Describing it as a “late summer virus,” Heimann indicated many people may not suffer symptoms but if they do, it could be a flu-like illness. Less than one per cent can suffer more severe symptoms, which include inflammation of the brain.
“It is a potentially serious virus and can have potentially serious consequences,” said Heimann.

While anyone can contract West Nile Virus, those particularly at risk are children and infants and seniors over the age of 65.

“The main way of dealing with the virus is prevention,” Heimann pointed out.

Avoiding areas where mosquitoes are prevalent, he recommended, but if people are in those areas they should wear mosquito repellent containing DEET, long sleeves and pants. Wearing light coloured clothing is also recommended, he stated.

Heimann also said such tips could also reduce the risk of tick bites and the spread of Lyme disease.

Standing water should be eliminated, he added.

“Even in a small cup of water, mosquitoes can breed,” said Heimann.

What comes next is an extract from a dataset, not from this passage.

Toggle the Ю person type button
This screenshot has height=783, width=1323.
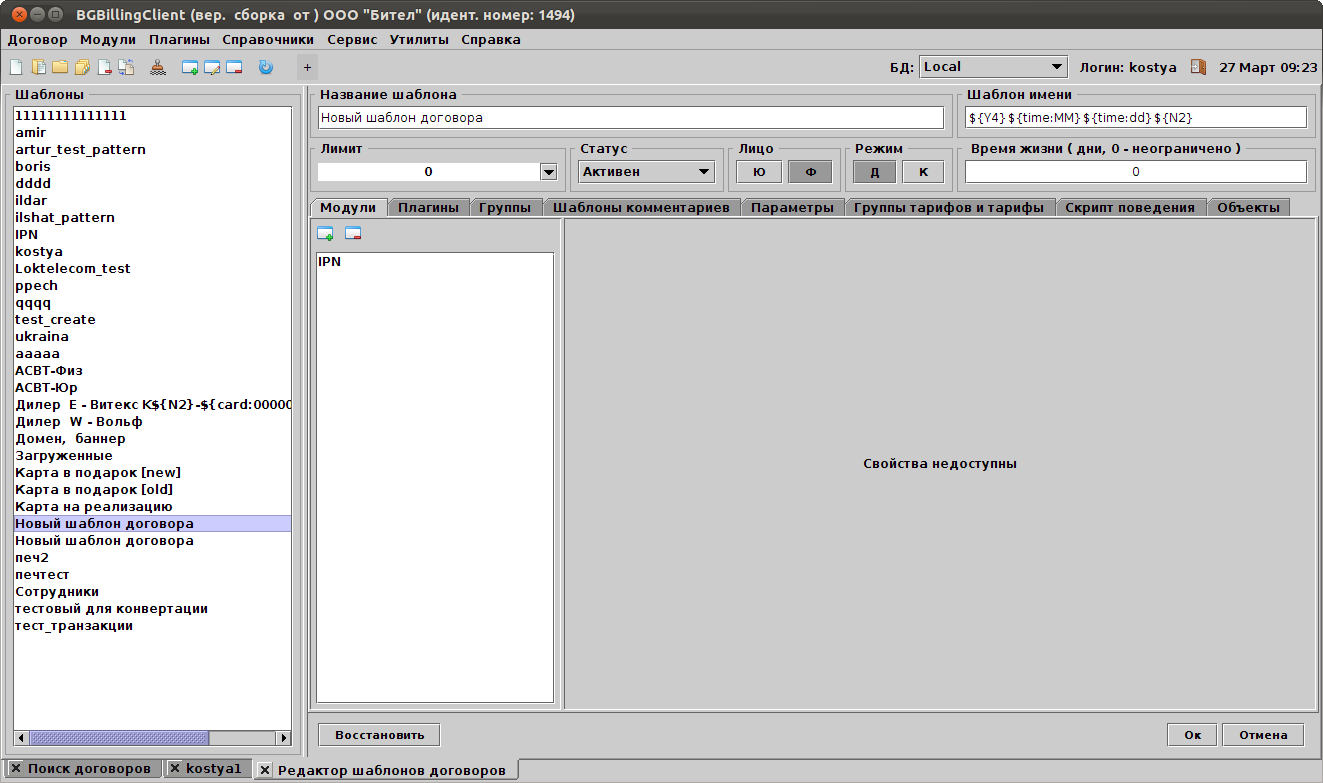[x=759, y=172]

Ensuring window and door screens fit property and are in good condition will also help, he indicted, as will ensuring that yards are clean and grass is kept short.

The WECHU also stated in a press release that “while part of the West Nile virus strategy involves larviciding in areas where the virus is found, individuals can also make a difference by removing any hazards that could become a reservoir for standing water, such as old tires, upturned wheelbarrows, and unused flower pots. Reducing pools of standing water reduces the places mosquitoes can breed.”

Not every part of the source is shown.